=== Task ===
Which of the lines below contain the string "will"? Copy each one.

=== Exercise materials ===
"""
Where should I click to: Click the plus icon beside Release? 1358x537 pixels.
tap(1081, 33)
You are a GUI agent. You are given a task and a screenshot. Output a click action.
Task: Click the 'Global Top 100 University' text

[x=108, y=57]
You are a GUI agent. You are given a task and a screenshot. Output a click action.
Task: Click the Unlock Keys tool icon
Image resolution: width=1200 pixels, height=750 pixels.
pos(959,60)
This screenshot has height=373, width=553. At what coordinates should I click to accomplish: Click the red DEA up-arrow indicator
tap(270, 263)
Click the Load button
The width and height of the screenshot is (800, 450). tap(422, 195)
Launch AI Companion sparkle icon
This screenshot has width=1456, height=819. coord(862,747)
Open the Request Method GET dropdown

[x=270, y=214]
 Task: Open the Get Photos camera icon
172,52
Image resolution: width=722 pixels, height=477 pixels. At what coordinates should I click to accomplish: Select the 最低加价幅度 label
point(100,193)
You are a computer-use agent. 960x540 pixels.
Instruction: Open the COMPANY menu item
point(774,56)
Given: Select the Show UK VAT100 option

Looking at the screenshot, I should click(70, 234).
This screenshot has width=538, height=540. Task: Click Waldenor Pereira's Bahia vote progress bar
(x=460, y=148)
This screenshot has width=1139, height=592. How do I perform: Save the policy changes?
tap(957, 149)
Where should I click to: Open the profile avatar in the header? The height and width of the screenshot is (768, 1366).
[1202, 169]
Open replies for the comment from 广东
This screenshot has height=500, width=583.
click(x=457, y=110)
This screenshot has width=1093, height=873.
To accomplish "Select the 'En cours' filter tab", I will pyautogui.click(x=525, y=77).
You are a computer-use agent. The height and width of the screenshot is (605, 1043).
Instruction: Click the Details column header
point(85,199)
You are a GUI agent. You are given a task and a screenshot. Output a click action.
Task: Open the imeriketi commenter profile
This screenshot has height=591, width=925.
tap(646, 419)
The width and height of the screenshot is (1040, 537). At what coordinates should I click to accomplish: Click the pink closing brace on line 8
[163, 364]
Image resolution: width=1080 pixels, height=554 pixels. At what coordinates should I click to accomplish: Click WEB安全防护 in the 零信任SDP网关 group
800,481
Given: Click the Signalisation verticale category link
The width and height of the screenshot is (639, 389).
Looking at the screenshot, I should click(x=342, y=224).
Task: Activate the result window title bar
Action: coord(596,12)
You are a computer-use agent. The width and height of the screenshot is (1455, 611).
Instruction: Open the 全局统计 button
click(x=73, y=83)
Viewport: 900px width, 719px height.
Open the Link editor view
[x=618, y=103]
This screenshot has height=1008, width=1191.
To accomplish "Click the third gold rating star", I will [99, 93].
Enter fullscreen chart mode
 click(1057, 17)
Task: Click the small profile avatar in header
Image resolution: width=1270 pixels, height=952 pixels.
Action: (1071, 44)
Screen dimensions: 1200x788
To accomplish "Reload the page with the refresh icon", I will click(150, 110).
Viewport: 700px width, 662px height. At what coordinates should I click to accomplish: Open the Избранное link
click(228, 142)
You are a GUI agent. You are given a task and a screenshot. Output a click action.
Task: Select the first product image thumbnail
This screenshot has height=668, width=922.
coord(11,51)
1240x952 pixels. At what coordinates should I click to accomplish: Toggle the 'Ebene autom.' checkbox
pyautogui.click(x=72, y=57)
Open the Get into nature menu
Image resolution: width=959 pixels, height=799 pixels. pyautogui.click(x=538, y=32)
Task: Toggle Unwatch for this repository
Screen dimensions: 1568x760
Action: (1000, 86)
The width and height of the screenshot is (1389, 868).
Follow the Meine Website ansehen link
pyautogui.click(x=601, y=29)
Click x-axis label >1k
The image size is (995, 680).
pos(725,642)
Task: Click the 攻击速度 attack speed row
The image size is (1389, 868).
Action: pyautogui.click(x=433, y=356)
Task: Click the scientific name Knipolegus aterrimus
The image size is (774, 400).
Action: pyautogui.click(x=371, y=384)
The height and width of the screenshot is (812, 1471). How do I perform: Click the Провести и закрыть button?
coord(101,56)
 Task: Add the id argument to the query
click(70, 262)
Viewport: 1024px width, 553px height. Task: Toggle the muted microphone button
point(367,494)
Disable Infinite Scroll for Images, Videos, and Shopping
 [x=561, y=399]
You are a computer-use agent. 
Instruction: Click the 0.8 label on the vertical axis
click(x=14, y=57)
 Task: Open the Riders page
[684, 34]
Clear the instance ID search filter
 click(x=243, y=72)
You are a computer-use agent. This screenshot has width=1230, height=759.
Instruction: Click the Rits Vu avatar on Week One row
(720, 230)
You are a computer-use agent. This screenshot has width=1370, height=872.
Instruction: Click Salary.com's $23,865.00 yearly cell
"""
=== Response area ===
To accomplish "Select the 'En cours' filter tab", I will pyautogui.click(x=525, y=77).
To accomplish "Click the third gold rating star", I will [99, 93].
To accomplish "Reload the page with the refresh icon", I will click(150, 110).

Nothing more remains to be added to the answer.